Effect of TGF-β1 on Tight Junction Protein Expression
Having demonstrated that CsA altered expression of some but not all tight junction–associated proteins, we decided to examine the effect of TGF-β1 on ZO-2 and claudin-1 expression (Figure 9). Treatment of MDCK cells for 72 h with 5 ng/ml TGF-β1 significantly increased the expression of the integral tight junction–associated protein claudin-1 and the peripheral tight junction–associated protein ZO-2 (Figure 9).
Discussion
Regulation of cellular barrier permeability is a vital and complex process that involves intracellular signaling and rearrangement of tight junction proteins. We investigated the signaling mechanism that is triggered by CsA and results in enhanced tight junction barrier function. Our data suggest that the CsA-induced increase in TER may be mediated, at least in part, by an increase in TGF-β production.
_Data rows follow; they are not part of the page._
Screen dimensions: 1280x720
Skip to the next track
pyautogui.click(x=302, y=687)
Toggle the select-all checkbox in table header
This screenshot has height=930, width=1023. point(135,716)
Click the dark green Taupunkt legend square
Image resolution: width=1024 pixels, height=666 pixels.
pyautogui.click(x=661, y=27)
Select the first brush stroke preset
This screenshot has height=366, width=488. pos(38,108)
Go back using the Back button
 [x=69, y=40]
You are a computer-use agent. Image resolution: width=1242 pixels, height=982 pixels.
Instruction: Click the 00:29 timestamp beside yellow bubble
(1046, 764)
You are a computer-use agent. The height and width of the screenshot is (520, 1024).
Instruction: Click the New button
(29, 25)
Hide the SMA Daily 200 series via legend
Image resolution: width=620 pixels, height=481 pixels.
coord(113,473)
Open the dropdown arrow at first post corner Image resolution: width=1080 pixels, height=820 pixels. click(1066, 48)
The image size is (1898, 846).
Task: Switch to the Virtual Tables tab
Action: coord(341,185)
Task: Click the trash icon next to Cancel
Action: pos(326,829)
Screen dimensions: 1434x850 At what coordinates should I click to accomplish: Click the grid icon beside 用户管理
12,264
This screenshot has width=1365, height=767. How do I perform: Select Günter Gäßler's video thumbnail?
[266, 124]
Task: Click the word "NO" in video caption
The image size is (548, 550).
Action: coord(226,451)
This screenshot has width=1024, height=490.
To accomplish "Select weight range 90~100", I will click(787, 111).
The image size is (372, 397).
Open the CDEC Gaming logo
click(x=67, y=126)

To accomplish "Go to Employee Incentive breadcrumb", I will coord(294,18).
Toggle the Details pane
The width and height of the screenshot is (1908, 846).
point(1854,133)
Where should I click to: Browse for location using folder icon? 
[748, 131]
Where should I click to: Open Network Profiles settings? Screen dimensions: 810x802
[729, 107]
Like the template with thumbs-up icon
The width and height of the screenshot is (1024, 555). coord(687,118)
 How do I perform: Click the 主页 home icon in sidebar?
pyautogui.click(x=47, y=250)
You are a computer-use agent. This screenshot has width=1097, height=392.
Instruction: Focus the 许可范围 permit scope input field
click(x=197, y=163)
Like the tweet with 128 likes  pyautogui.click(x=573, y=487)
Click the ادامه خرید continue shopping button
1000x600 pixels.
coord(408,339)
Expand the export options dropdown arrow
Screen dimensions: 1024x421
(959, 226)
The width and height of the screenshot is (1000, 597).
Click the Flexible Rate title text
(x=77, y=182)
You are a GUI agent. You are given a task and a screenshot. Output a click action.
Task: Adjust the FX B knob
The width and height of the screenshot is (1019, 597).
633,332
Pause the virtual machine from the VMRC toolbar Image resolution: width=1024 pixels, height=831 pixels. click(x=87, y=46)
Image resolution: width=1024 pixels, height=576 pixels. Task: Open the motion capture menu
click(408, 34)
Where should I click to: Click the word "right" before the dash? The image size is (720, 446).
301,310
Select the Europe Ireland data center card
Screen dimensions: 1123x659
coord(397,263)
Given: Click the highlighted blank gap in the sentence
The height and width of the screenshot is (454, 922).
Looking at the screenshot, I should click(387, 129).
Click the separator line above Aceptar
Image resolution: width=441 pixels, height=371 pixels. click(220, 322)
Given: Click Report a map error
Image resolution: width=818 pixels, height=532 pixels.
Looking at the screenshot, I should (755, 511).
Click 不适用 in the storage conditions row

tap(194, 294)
Cytokines, such as TGF-β, are known to perturb tight junctions in retinal endothelial cells, 31EG4 cells, and Sertoli cells in vitro (23). Chronic kidney fibrosis has been associated with the ability of CsA to increase production of TGF-β1 (9). We have demonstrated that CsA increased TGF-β production and TGF-β1 secretion by MDCK cells. Although control cells seemed to secrete relatively high levels of TGF-β1, we observed that treatment with CsA significantly upregulated TGF-β-RII expression, and this may increase the overall available number of receptors for TGF-β1 to bind to in CsA-treated cells. We subsequently showed that the CsA-induced increase in TER could be partially prevented by simultaneously blocking the bioactivity of TGF-β1 or blocking the bioactivity of the TGF-β-RII with neutralizing antibodies. This finding indicates that TGF-β1 plays a part in the CsA-induced increase in tight junction barrier function.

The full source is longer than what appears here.